Community health councils are furious about being shut out of the national plan consultation process. Lynne Greenwood reports from ACHCEW's conference

How public is public involvement in the national plan for the NHS? Patient watchdogs are not impressed. The experience of Donna Covey, director of the Association of Community Health Councils for England and Wales, sheds some light on her organisation's input into the plan.

ACHCEW was assured that its views, as representative of the public interest in the health service, 'would be particularly helpful' in discussing the project's first phase. The NHS Executive set a deadline of 12 June.

With three days to go, Ms Covey logged on to the national plan's website to e-mail the substantial submission put together after much hard work by CHCs and ACHCEW. The message she received, dated 9 June, read: 'The online consultation for input into the national plan has now ended.

However, we are still interested to hear your views.'

Ms Covey told the story at ACHCEW's annual conference in Harrogate last week to delegates already disappointed to learn that junior health minister Gisela Stuart had cancelled her speech because of 'Whitehall commitments'. Although ACHCEW and individual CHCs have been involved with interviews and meetings at various stages in the national plan's development , Ms Covey said they alone did 'not constitute public involvement'.

Cynical observers might suggest the plan could target CHCs as ripe for reform; successive governments have revamped the rest of the NHS many times, but the councils are mostly unchanged since 1974.

Ms Covey wants CHCs to be at the heart of regulating the health professions. A major motion called on the government to introduce an effective system of measuring doctor performance, to end self-regulation by doctors and to introduce a system of independent public scrutiny on the outcome of their work.

Proposed by David Owen, chief officer of Tameside and Glossop CHC, in whose area mass murderer Dr Harold Shipman practised, the motion also called for GPs' independent contractor status to be replaced by a salaried system within the NHS.
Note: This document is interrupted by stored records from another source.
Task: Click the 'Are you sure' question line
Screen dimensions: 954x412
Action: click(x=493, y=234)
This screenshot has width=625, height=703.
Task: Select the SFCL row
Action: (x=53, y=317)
Mr Owen said: 'Rebuilding public trust in doctors must emphasise that patients have the right to be critical.

The message that goes out from government about the NHS should be, 'It is right to tell'.'

While the motion - minus its original wording 'in light of the issues raised by the Shipman murders' - was passed, an amendment requesting that the government consider the ending of single-handed GP practices, described by one delegate as 'dinosaurs', was defeated.

Discussion centred on their value in rural communities in particular and to patients who prefer the security of one doctor's long-term knowledge of their health. The debate also dwelt on the difficulty of ending independent contractor status at a stroke, rather than the more practical 'phasing in' of new, young salaried doctors.

CHCs are keen to muscle in on primary care groups, and part of their submission to the national plan suggested that CHCs be given statutory responsibility for carrying out the public function on behalf of PCGs, primary care trusts and local health groups (in Wales) or at least have the right to receive reports on what public involvement work has been carried out.

The same submission highlighted the need for the private sector, whose role in reducing waiting lists is under discussion, to be open to the same scrutiny as the public sector.

And of course that should include access to information for CHCs. What else would ACHCEW say?

Brave hearts: suing the NHS The health service complaints system deters all but the bravest souls, according to ACHCEW director Donna Covey. Now the threat of legal action from health professionals is creating yet another barrier to smooth passage through the minefield.

A survey of CHCs found that almost one in five had faced the threat of a defamation case, the majority involving GPs, opticians and dentists.

The ACHCEW report Fair Comment: how the threat of defamation undermines the NHS complaints system includes details of the cases of one GP who contacted a patient at home and threatened to sue her because she had made a complaint, and another who sent a letter threatening legal action so intimidating that the complaint was withdrawn.

It also includes the cases of a CHC chief officer who, when asked by a local newspaper to comment on a complaint that an out-of-hours GP service had failed to visit a sick child, responded that, if true, it was a cause for great concern. When the GP co-operative complained to the NHS Executive regional office and signalled its intention to sue the CHC for defamation, the CHC wrote to the newspaper explaining its position and apologising to the doctors.

Still not satisfied, the co-operative demanded a full-page advertisement and apology.

The CHC refused and the matter was taken no further.

'Such threats are extremely worrying as complainants will usually have no recourse to legal support, ' says Ms Covey.